Work item: Print every record exactly as it appears. Leave the pictures out.

Given information:
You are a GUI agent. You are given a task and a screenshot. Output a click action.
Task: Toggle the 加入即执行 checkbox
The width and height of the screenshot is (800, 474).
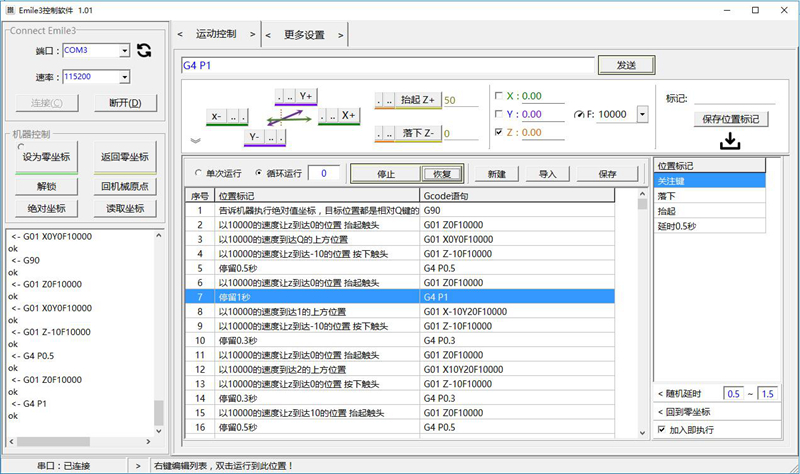[x=662, y=429]
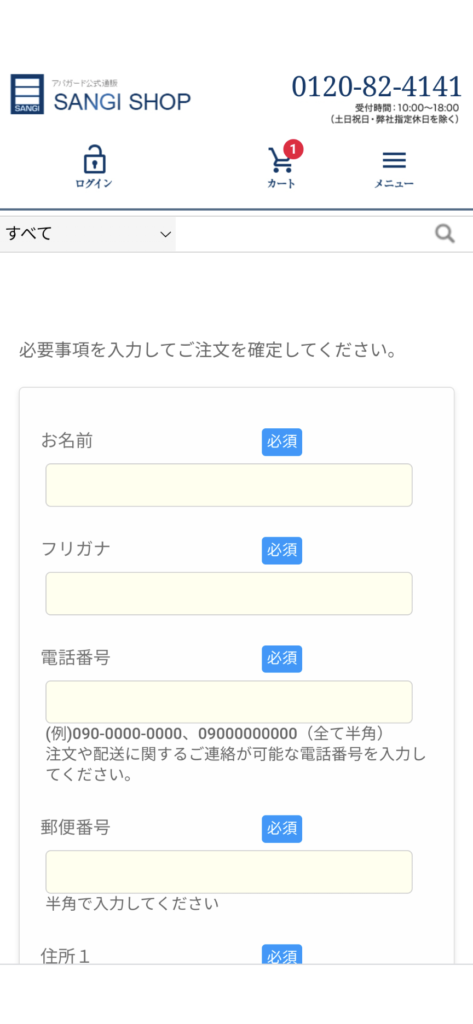Click the お名前 input field

[229, 485]
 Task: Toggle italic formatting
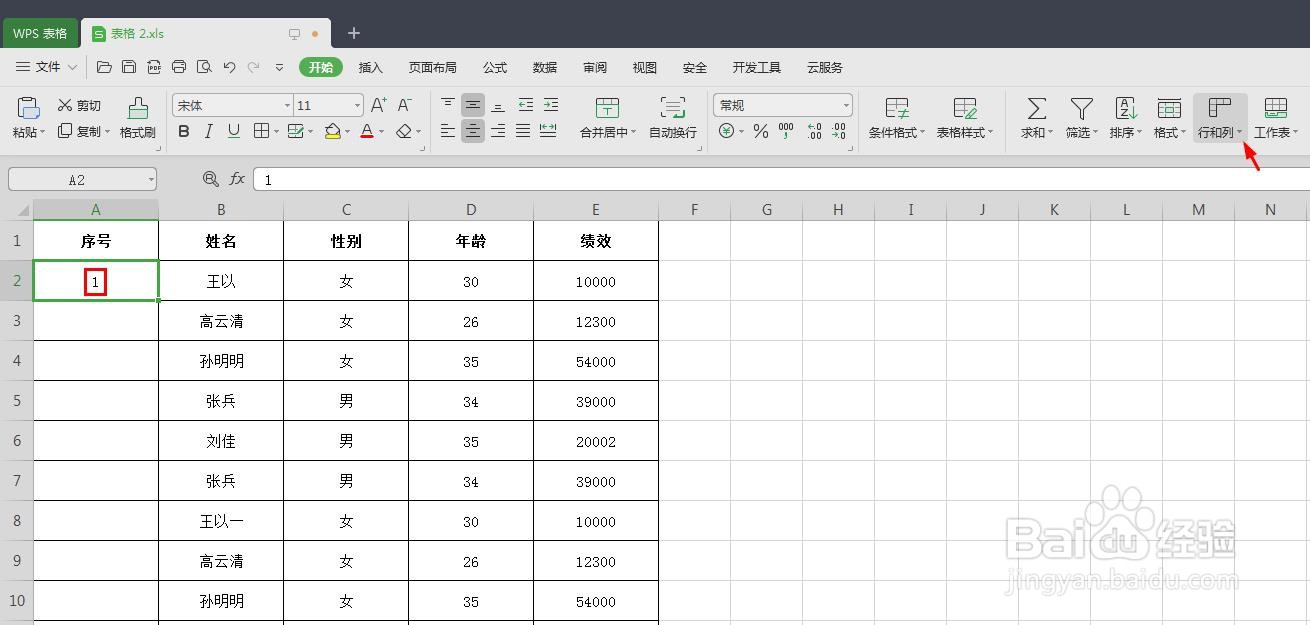[x=208, y=131]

Response to the exercise:
You are a GUI agent. You are given a task and a screenshot. Output a click action.
Task: Toggle the 加入即执行 checkbox
The width and height of the screenshot is (800, 474).
[x=662, y=429]
Click the お名前 input field

[229, 485]
 Task: Toggle italic formatting
[x=208, y=131]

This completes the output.